- [Exercise brief] Exactly the lines from the one containing "Instruction: Click the Zoom" through the final line of the data are to be written out again, with nothing added.

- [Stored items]
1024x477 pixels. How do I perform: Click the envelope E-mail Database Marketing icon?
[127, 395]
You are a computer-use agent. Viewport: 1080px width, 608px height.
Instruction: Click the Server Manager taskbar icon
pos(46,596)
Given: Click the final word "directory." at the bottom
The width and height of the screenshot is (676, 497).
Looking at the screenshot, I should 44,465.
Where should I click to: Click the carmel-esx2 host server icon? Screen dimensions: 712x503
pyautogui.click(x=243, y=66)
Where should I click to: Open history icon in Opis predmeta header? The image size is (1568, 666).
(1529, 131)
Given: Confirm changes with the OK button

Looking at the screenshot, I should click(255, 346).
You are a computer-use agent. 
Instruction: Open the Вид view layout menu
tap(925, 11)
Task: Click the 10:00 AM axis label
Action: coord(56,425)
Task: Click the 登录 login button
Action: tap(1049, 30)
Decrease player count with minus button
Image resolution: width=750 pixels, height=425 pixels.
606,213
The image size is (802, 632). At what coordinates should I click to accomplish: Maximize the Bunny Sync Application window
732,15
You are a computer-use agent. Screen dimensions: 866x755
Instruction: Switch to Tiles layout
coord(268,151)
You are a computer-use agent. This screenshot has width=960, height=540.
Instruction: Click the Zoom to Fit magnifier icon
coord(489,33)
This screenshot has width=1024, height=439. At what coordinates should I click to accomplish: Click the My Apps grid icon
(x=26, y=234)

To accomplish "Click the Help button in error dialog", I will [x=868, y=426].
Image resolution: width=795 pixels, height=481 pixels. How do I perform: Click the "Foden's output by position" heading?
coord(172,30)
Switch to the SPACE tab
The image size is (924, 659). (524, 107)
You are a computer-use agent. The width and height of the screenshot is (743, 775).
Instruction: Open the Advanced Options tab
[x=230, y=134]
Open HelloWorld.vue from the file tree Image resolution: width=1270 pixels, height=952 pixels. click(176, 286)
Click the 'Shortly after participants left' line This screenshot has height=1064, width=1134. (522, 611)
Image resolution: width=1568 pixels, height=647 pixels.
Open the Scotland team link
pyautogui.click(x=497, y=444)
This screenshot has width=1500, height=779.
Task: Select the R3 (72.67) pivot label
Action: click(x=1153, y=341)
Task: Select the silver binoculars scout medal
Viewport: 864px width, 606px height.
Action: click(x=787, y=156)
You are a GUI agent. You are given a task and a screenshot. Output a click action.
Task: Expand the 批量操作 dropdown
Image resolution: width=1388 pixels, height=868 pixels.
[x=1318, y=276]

- [Task output]
Instruction: Click the Zoom to Fit magnifier icon
coord(489,33)
This screenshot has width=1024, height=439. At what coordinates should I click to accomplish: Click the My Apps grid icon
(x=26, y=234)

To accomplish "Click the Help button in error dialog", I will [x=868, y=426].
Image resolution: width=795 pixels, height=481 pixels. How do I perform: Click the "Foden's output by position" heading?
coord(172,30)
Switch to the SPACE tab
The image size is (924, 659). (524, 107)
You are a computer-use agent. The width and height of the screenshot is (743, 775).
Instruction: Open the Advanced Options tab
[x=230, y=134]
Open HelloWorld.vue from the file tree Image resolution: width=1270 pixels, height=952 pixels. click(176, 286)
Click the 'Shortly after participants left' line This screenshot has height=1064, width=1134. (522, 611)
Image resolution: width=1568 pixels, height=647 pixels.
Open the Scotland team link
pyautogui.click(x=497, y=444)
This screenshot has width=1500, height=779.
Task: Select the R3 (72.67) pivot label
Action: click(x=1153, y=341)
Task: Select the silver binoculars scout medal
Viewport: 864px width, 606px height.
Action: click(x=787, y=156)
You are a GUI agent. You are given a task and a screenshot. Output a click action.
Task: Expand the 批量操作 dropdown
Image resolution: width=1388 pixels, height=868 pixels.
[x=1318, y=276]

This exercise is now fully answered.